For Bledsoe, kindness and understanding are the most important traits in a doctor, noting that many people think that being a doctor just means being smart.

“Yes, it is being intelligent, but I also think it’s about how you are kind, how you have compassion, how you have empathy,” she explains. “You understand their needs and do your research so you can figure out answers to their questions.”

Soon she will be one step closer to her dreams and walking across the stage at Commencement as a proud, first-generation CSUSB graduate, where more than 80% of its students identify as first generation.

“CSUSB, I think, is the home of first-gens,” she says. “When I graduate, I will be graduating with a lot of first-generations, so it will be a milestone for all of us and we will all experience it together. Even if I don’t know them, we are still connected by being first-generations.”
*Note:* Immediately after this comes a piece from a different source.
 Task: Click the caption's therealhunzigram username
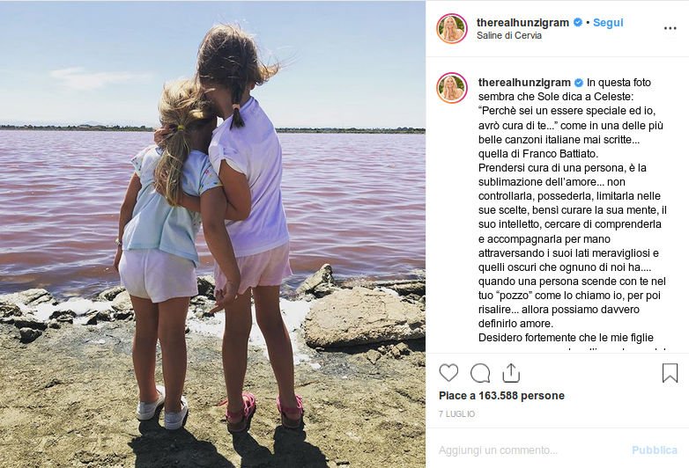click(524, 83)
And while she continues a fulfilling academic journey, she is also currently experiencing a deeply personal one – a journey of forgiveness.

“Recently my father passed away,” she reveals. “CSUSB provided me with therapy, which in the Mexican culture, that’s looked down upon. I was raised to keep it inside. … I will forever be grateful and will forever be indebted to CSUSB.

“My father has caused a lot of turmoil in my 23 years of life and now that he is no longer here, I am figuring out how to forgive him,” she continues. “Out of everything I have been through in my life, this journey will probably be the hardest one. … I never knew how strong I was until I had to come to terms with forgiving my father without receiving an apology. … I am forgiving my father because I deserve peace.

“I have learned that my story may not have such a happy beginning, but that does not make me who I am – it is the rest of my story. It doesn’t matter how I started. What matters is how I finish. I truly believe that where there is darkness, there will always be greatness.”